Hans Schulman, came up to my booth at some of the early New York International Coin Fairs, while we in the Sheraton Hotel in Albert Hall. He introduced himself to me and made it a point to try and do some business with
me. I never went to his office or attended any of his auctions, however, I have heard stories about him for many years. At this same time frame, I also met Henry Grunthal, and many European coin dealers that I had never seen
before. Many of these are now my friends and colleagues.
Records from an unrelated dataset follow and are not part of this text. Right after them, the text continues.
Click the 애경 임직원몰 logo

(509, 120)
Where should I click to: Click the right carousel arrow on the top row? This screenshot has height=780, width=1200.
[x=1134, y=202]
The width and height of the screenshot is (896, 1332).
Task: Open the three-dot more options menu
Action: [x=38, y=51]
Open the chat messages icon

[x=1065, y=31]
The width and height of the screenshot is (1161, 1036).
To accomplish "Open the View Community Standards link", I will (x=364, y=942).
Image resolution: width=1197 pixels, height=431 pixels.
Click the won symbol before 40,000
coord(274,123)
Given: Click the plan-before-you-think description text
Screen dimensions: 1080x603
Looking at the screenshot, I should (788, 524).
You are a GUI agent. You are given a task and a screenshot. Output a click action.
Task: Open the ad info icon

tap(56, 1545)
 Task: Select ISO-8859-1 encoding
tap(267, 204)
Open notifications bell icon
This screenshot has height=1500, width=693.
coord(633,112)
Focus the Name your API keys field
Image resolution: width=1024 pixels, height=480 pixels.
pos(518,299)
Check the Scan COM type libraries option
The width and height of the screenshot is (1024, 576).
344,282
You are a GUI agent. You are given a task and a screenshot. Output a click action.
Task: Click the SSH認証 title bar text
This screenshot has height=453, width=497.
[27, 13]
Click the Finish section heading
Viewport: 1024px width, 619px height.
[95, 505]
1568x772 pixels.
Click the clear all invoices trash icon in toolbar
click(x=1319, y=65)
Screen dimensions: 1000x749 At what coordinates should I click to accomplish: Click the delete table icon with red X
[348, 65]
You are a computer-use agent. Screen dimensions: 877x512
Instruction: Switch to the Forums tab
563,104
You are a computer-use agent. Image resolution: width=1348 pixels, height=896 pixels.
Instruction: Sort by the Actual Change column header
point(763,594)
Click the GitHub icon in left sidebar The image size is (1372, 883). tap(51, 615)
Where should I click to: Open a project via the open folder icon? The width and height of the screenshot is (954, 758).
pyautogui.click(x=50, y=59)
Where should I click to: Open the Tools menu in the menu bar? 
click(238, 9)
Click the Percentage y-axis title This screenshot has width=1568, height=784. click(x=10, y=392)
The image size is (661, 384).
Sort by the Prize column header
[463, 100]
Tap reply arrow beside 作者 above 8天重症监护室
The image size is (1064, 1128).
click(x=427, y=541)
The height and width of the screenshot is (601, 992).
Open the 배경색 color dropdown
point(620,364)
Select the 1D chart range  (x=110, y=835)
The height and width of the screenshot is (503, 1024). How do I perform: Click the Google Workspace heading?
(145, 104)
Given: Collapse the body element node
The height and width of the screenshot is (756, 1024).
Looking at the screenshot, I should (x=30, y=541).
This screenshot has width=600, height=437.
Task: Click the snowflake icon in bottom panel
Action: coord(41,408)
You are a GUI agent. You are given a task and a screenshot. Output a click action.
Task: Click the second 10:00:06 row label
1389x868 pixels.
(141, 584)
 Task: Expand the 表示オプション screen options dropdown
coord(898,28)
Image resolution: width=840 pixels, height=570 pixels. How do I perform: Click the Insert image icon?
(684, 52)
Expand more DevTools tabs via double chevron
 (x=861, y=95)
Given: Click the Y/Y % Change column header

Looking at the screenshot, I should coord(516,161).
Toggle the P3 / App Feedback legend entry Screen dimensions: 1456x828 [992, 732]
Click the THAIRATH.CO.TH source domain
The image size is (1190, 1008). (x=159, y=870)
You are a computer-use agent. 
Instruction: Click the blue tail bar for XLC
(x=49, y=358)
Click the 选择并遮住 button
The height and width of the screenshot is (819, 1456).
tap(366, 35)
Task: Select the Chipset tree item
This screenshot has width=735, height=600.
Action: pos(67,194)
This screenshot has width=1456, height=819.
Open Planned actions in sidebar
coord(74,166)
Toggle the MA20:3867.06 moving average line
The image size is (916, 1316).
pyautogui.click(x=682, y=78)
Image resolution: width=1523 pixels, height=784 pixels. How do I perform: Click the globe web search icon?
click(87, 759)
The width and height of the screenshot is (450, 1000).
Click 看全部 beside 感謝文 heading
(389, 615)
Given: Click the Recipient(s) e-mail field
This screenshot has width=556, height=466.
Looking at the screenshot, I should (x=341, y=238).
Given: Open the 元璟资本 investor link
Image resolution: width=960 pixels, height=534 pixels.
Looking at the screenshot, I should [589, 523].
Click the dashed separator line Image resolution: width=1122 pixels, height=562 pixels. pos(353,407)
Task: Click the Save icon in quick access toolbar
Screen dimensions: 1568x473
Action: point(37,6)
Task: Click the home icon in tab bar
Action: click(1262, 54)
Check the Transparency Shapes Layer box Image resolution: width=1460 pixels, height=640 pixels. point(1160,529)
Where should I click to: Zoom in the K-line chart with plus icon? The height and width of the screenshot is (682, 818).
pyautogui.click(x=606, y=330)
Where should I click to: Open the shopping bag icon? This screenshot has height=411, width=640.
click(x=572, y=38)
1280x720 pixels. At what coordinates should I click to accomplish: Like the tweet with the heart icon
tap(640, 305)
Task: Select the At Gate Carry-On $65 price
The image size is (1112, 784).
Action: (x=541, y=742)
A common thread about the Schulman's was that I was always treated with dignity and respect. I miss the many conversations that I had with these gentlemen about our industry, that they, myself and others have spent
their entire working lives in.
I do not recall that I ever met Hans Schulman in person. He was, however, a participant in a number of my early sales, from 1980 on. We struck up a long distance friendship and engaged in other transactions. Although he
maintained a West End Avenue address in New York City, Hans spent much of his time in Alicante, Spain at the time. From there, he started sending me quantities of turn of the century Shulman Amsterdam auction sale
catalogues, many of which he had been able to have inexpensively bound locally. These I sold on consignment. Particularly rich in colonial coins of the Americas and of Europe, many of these catalogues were in demand then as
now. Hans was a joy to work with. He never complained when a better catalogue sold for a bargain price; there always seemed to be a surplus of good results and his supply of catalogues endless.
Some described Hans as a bit of a charming rogue; most of his colleagues did seem to quite like him and I never heard his initials used for anything other than Moritz Friedrich. His interactions with me were exemplary.
Like so many other major numismatic personalities of the day, Hans Schulman went out of his way to help a young numismatic bookseller. The sums involved were surely trivial to them and their patronage meant far more to me.
Most, I believe, were motivated by a desire to give back to their chosen field. What a marvelous cast of characters they were, both here in the U.S. and throughout Europe.